Extrait du texte ▸
26 novembre 2009

Bouchon

Tel monsieur Hulot en vacances découvrant la circulation automobile, j’observe parfois le phénomène surprenant du bouchon. Que celui qui n’a jamais goûté aux joies des routes bloquées aille au diable, car il ignore alors toutes les joies et malheurs de ces situations. Tout conducteur hait le bouchon, le maudit et le craint comme peu d’autres choses sur la route. Et pourtant, les dangers sont légion : accidents, intempéries, conducteurs insouciants ou carrément suicidaires, et j’en passe. Pourtant, le chauffeur frémit au mot « bouchon ».

Et il a de quoi.

Les sciences modernes se sont déjà attaquées au phénomène de régulation du trafic automobile, en appliquant moult modèles mathématique, et en y insérant les feux rouges, les ronds points, ou encore la signalisation par panneaux. De là, ces mêmes analystes se sont « amusés » à raisonner sur le coup de l’accordéon, et tentés d’y trouver un remède. Après tout, c’est une voie de recherche qui devient vitale dans les mégapoles, et puis, un peu plus de fluidité dans la circulation urbaine ne saurait nuire. Cependant, le résultat est là, net et sans bavure : on peut vous informer de l’état du trafic, mais pas encore le réguler suffisamment pour ne pas avoir à faire le pied de grue dans votre automobile.

Votre tâche ▸
Pouvez-vous renvoyer sans rien changer le passage du texte sur les bouchons qui commence aux mots « Tel monsieur Hulot » et s'arrête après « il a de quoi. » ?

Entrées ▸
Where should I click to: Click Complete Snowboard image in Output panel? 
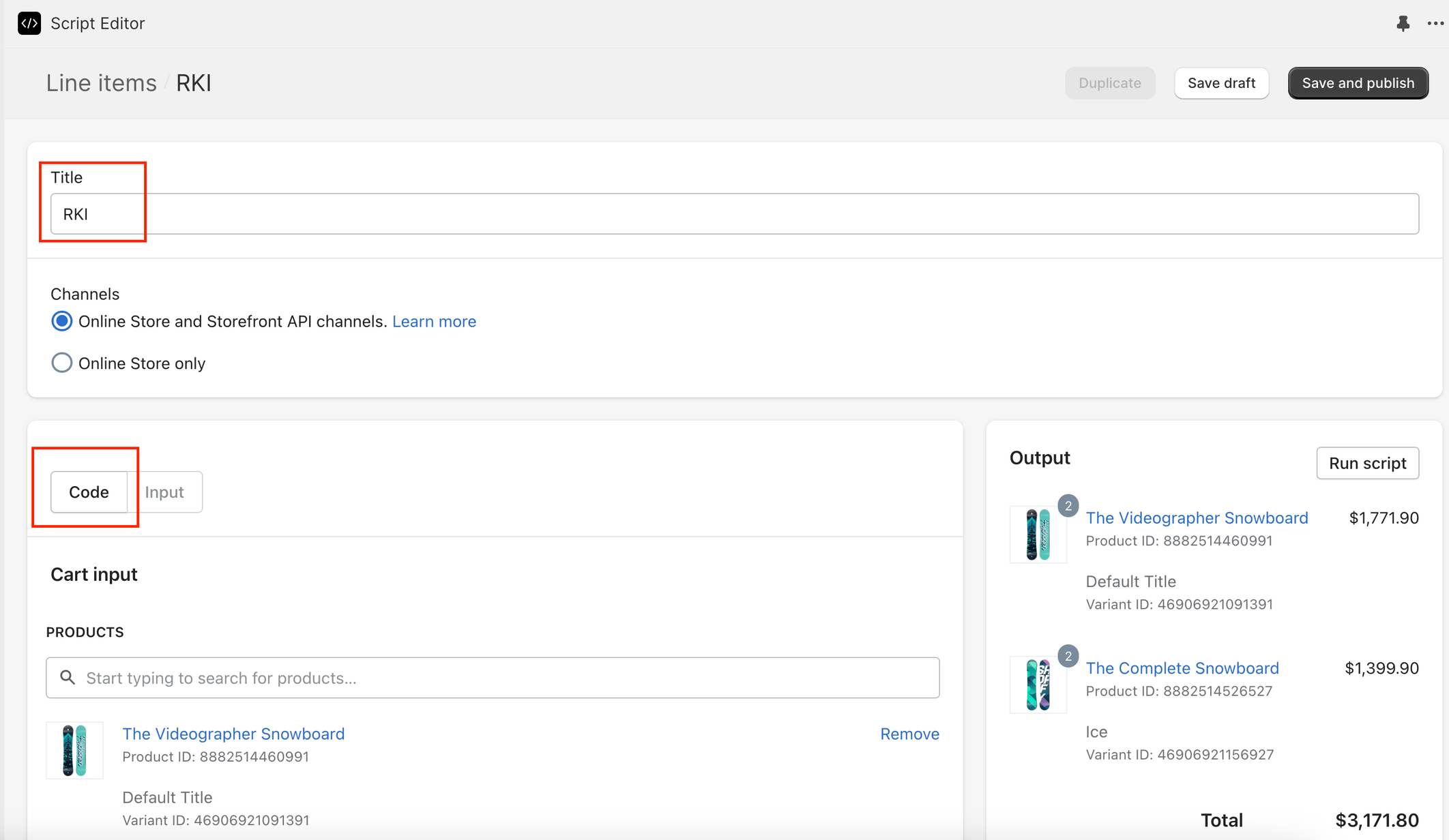tap(1038, 685)
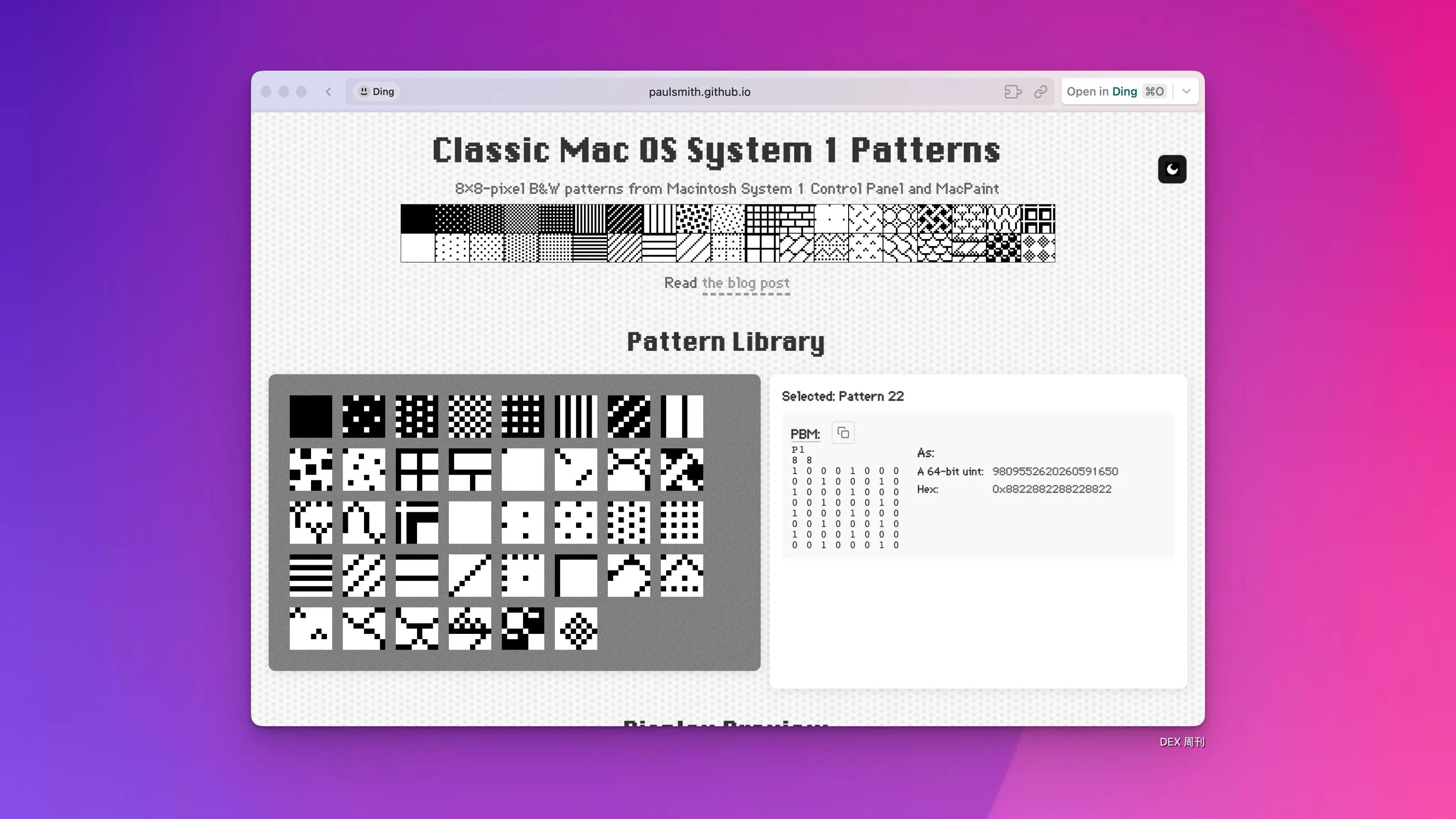Viewport: 1456px width, 819px height.
Task: Click the link icon in address bar
Action: 1040,92
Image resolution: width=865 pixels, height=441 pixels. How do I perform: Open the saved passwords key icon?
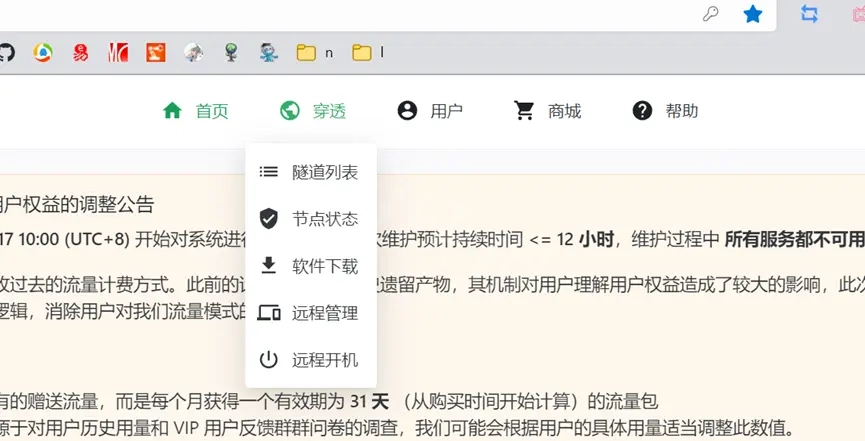coord(711,14)
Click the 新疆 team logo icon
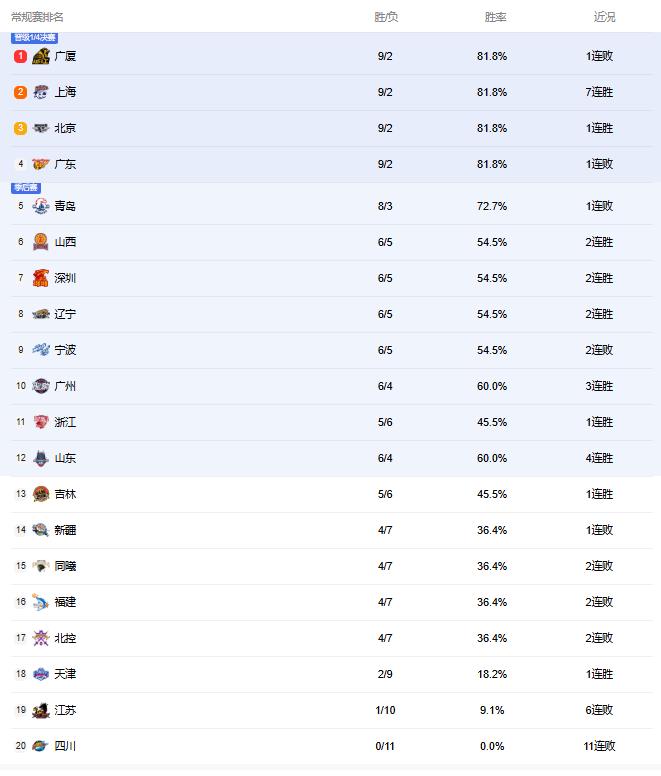This screenshot has width=661, height=776. [41, 531]
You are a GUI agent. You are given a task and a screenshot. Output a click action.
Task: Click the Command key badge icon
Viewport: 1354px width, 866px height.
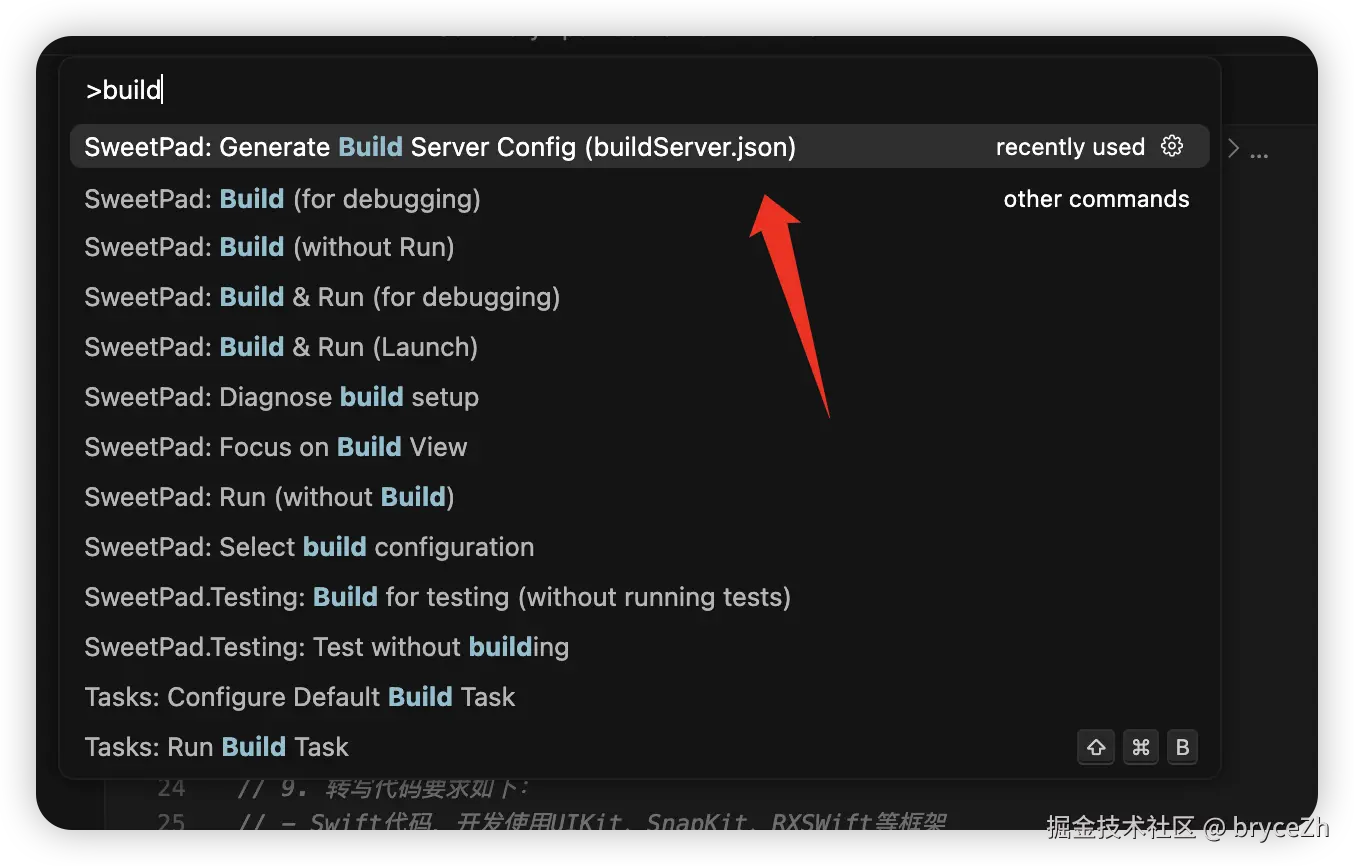click(1140, 747)
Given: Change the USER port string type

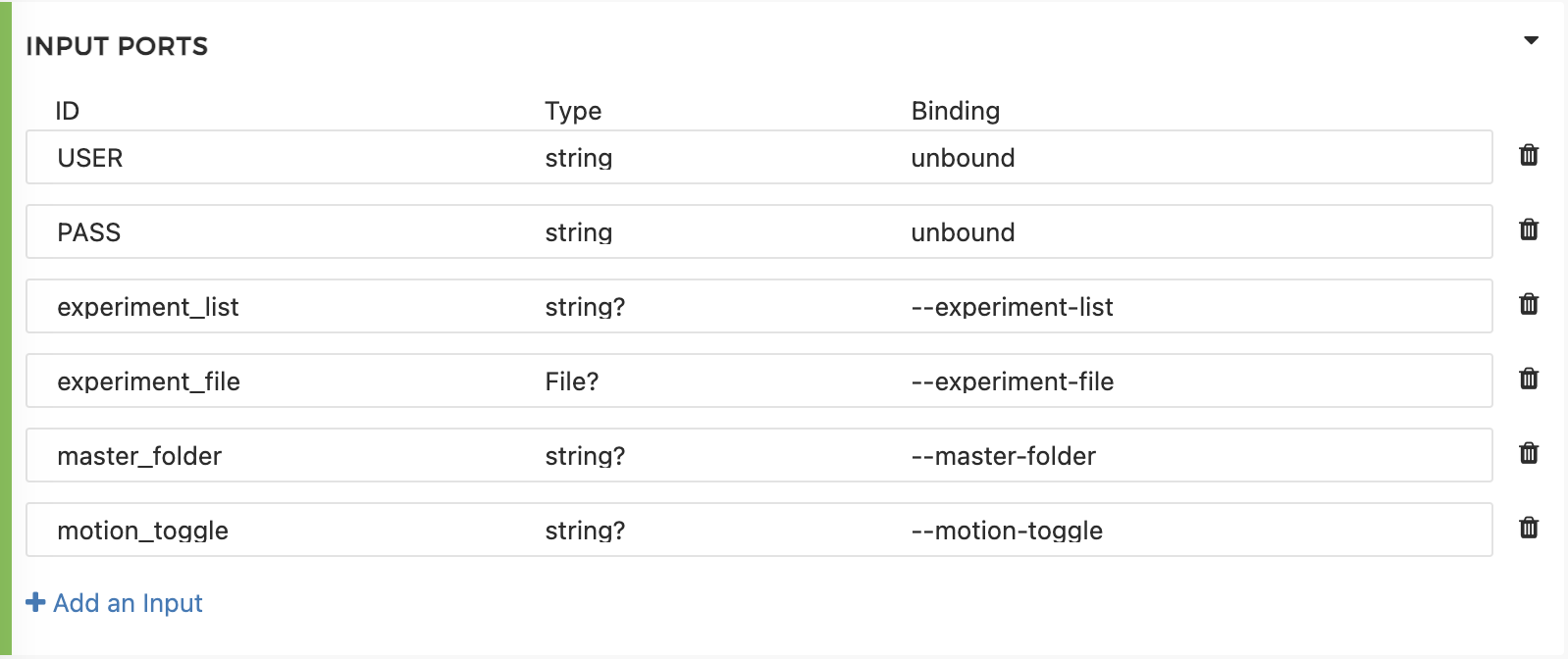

Réponse à l'exercice ▸
Tel monsieur Hulot en vacances découvrant la circulation automobile, j’observe parfois le phénomène surprenant du bouchon. Que celui qui n’a jamais goûté aux joies des routes bloquées aille au diable, car il ignore alors toutes les joies et malheurs de ces situations. Tout conducteur hait le bouchon, le maudit et le craint comme peu d’autres choses sur la route. Et pourtant, les dangers sont légion : accidents, intempéries, conducteurs insouciants ou carrément suicidaires, et j’en passe. Pourtant, le chauffeur frémit au mot « bouchon ».

Et il a de quoi.